Authentication works when vault.hashicorp.com/namespace is included

      annotations:
        vault.hashicorp.com/agent-inject: "{{ .Values.vault_agent_inject }}"
        vault.hashicorp.com/namespace: ""
        vault.hashicorp.com/role: "{{ .Values.vault_authentication_role }}"
        vault.hashicorp.com/ca-cert: "{{ .Values.vault_ca_cert }}"
        vault.hashicorp.com/client-cert: "{{ .Values.vault_client_cert }}"
        vault.hashicorp.com/client-key: "{{ .Values.vault_client_key }}"
        vault.hashicorp.com/tls-secret:  "{{ .Values.vault_tls_secret }}"
        vault.hashicorp.com/log-level: "{{ .Values.vault_log_level }}"

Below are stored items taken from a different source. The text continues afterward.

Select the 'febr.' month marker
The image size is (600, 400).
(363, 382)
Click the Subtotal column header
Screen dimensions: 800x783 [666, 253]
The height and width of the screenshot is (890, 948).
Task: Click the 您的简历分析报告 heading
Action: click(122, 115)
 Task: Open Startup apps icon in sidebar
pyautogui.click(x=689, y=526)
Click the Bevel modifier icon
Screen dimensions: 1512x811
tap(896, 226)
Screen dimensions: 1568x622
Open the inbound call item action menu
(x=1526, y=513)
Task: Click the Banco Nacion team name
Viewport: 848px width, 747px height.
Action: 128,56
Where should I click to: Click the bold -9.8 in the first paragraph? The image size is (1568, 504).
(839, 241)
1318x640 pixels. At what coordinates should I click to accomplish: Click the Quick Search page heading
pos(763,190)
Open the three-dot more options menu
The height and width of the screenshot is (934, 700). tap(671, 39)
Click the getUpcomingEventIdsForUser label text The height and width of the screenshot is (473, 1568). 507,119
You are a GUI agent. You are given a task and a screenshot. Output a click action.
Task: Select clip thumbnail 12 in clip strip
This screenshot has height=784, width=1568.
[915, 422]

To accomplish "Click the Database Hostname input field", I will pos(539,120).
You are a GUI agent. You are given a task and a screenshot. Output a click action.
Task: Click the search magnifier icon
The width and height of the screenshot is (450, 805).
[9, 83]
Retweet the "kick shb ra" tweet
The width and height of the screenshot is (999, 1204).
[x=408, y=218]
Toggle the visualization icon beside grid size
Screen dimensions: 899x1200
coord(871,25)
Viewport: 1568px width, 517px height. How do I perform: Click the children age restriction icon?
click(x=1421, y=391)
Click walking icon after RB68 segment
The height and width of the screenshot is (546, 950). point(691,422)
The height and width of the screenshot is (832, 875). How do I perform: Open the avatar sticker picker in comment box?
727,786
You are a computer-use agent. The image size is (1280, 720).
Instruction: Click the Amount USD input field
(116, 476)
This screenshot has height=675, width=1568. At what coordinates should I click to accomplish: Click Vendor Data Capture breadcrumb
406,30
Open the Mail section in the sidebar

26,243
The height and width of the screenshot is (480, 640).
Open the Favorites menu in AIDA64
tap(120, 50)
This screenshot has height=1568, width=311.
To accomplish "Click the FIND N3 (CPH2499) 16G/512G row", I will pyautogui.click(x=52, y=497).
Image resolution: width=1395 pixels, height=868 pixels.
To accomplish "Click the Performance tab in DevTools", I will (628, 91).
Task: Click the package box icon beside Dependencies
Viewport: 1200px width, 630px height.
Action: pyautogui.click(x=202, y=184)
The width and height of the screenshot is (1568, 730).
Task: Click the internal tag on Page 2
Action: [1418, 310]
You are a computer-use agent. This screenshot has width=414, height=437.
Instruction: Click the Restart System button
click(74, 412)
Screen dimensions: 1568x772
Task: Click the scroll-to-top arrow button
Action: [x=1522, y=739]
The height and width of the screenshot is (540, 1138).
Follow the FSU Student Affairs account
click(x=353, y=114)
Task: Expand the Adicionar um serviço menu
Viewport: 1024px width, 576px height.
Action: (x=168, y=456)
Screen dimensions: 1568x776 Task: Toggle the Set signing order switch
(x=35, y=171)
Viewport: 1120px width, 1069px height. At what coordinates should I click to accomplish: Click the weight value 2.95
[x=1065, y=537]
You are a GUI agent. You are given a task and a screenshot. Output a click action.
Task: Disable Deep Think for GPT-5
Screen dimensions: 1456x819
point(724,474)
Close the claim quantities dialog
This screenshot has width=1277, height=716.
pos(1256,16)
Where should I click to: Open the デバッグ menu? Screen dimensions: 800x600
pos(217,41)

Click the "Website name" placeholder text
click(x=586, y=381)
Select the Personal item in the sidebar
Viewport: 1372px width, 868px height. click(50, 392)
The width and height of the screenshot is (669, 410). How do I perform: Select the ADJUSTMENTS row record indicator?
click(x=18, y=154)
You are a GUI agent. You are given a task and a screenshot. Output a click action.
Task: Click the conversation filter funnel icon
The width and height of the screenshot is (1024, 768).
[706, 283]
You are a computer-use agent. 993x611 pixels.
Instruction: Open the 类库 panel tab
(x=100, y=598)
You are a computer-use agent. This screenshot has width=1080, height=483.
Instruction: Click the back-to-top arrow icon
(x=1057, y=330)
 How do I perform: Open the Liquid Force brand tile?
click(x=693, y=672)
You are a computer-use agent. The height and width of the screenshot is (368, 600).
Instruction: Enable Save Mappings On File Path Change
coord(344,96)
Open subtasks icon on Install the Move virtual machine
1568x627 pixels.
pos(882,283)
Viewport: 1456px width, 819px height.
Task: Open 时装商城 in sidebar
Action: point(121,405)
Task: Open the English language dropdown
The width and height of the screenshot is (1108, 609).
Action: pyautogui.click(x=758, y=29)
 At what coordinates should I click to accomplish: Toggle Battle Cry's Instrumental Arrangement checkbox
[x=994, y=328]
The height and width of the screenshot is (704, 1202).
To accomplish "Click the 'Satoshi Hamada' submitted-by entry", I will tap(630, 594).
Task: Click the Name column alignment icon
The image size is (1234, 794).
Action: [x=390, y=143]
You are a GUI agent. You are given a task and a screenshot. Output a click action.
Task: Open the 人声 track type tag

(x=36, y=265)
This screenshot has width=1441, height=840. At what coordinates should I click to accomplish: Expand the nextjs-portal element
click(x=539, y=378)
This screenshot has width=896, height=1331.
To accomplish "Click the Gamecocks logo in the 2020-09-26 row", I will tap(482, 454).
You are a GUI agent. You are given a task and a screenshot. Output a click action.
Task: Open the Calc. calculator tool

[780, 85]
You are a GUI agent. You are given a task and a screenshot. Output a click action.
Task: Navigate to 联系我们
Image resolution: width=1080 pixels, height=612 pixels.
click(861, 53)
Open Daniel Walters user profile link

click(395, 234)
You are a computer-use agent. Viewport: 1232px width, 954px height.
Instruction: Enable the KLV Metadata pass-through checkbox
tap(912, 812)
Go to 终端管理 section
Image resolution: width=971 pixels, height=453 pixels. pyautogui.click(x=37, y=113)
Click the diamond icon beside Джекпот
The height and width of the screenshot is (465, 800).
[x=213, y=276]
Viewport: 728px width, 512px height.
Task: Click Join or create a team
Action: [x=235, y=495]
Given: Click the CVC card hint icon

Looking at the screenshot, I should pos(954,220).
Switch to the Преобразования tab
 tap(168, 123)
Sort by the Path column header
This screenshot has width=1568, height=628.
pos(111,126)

Expected behavior Authentication with vault and secret injection.

Environment

• Kubernetes version: AWS EKS 1.22

• vault-k8s version: v1.10.3

[tvoran]

Hi @Colbize, I wonder if your vault-k8s deployment has the environment variable AGENT_INJECT_VAULT_NAMESPACE set? That would set the default vault namespace for all injected vault-agent's, and it sounds like you're needing to override that to be empty in order to get things working.

[Colbize]

Hi @tvoran thanks for responding. We do not have the environment variable AGENT_INJECT_VAULT_NAMESPACE set in our vault server deployment variables. We are deploying vault v1.10.3 via the helm chart.